壁建設への「賛成派」も、「反対派」も異口同音に「不法に入ってくるのはよくない」と語ったのだ。
「不法移民は認められない」というのは当たり前のことではある。
この20年弱、私は米国と日本を行ったり来たりして暮らしてきた。米国で感じるのは、庭の落ち葉収集から、さまざまな家事の手伝いに至るまで、米国人の暮らしを低賃金労働で支えているのは、こうした移民たちである、という実態だ。
米国人たちの多くは、不法であろうとも移民との「持ちつ持たれつ」を容認する雰囲気が強かった。移民を仲間として受け入れる寛容な雰囲気を感じることが多かった。
それがこの半年あまり、移民を「向こう側の人」と捉える空気が強まっているように漠然と察していた。国境の現場で取材するうちに、その変化が確実に起こっていることを、まさに肌で実感した。
トランプが約束した、構造物としての「大きな壁」はできてはいないけれど、「心理的な壁」は拡大しているように思えたのだ。
そもそも、米国人の心の不安をいまかきたてている「移民キャラバン」とは、どんな人たちなのか──。
冒頭の取材の翌日、国境の検問所を徒歩で越え、メキシコ側のティフアナに入った。
目を見張ったのは、ティフアナの発展ぶりだった。
15年前、やはり米国への不法入国問題の取材で訪れたティフアナは、国境を越えた瞬間からごみが目立ち、身の危険を感じる場所だった。
ところが、いまのティフアナは、米国側とさほど変わらない雰囲気で、アメリカナイズされたメキシコの町という風情になっていた。米国内と同じように、配車サービスの「ウーバー」を使って、移動できた。
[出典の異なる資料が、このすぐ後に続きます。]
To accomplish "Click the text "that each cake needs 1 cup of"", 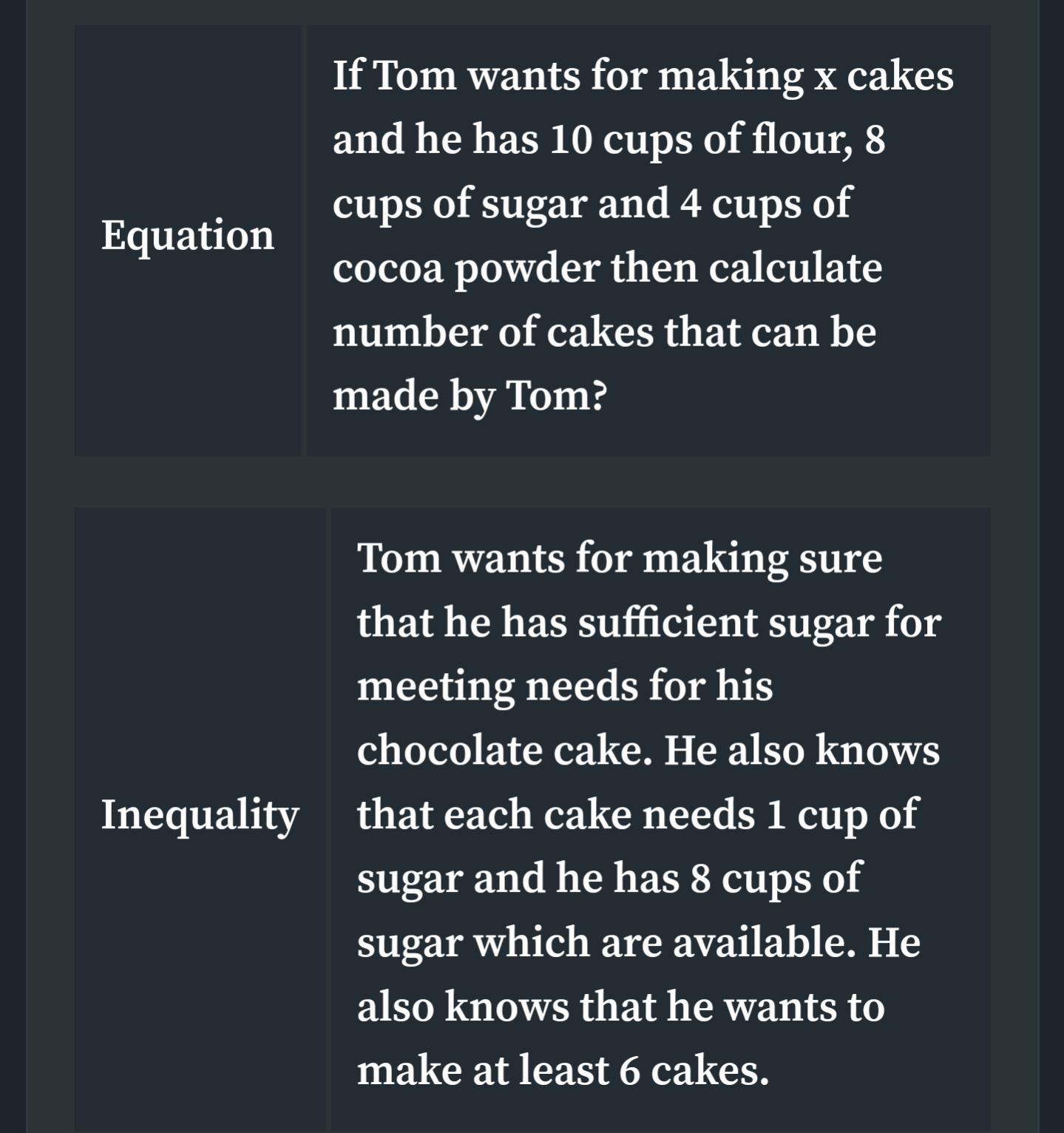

そんな町の雰囲気が、にわかに険しくなった。警察がバリケードを築き、人の出入りを厳しく制限している。中にあったのは、移民キャラバンの避難所だった。
避難所には、女性や幼い子どもの姿もあるが、大半は10代後半や20代の若い男性たちだ。よく日焼けした顔が、1カ月余りにも及ぶ陸路の長旅を感じさせる。
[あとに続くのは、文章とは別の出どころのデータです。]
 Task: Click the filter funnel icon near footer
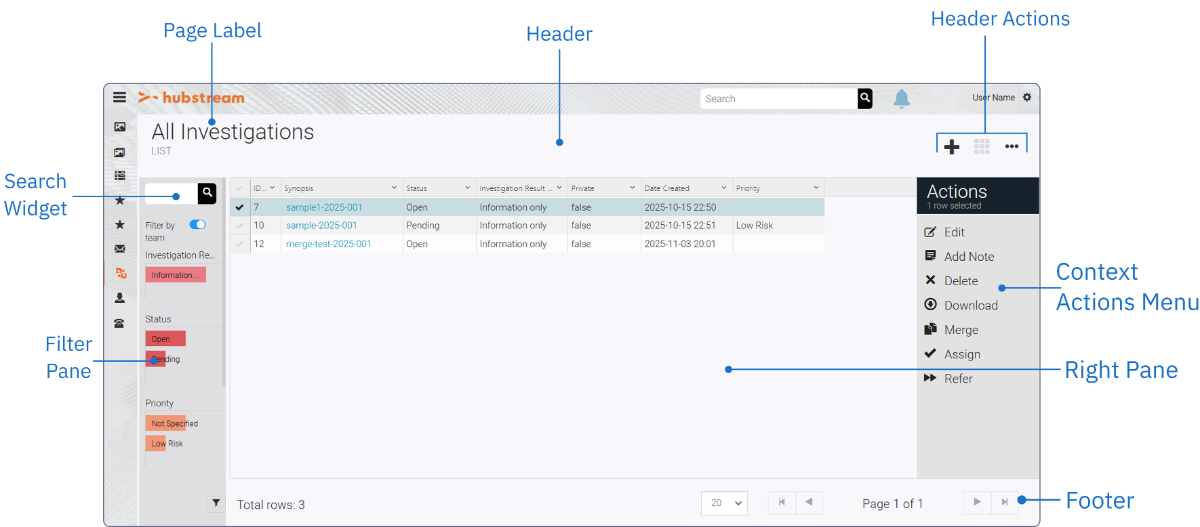point(216,503)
バリケード内には、時折ボランティアが食べ物を届けにくる。するとキャラバンの参加者たちが一気に取り囲んで、黒山の人だかりとなり、提供されるサンドイッチなどを奪い合うように手にしていた。
避難所は、地元のスポーツセンターをティフアナ市が急遽、開放したものだった。野球場2面と関連施設の中に、2千人以上が文字通り、ひしめきあって暮らしていた。食料が足りず、いらだっている人が少なくなかった。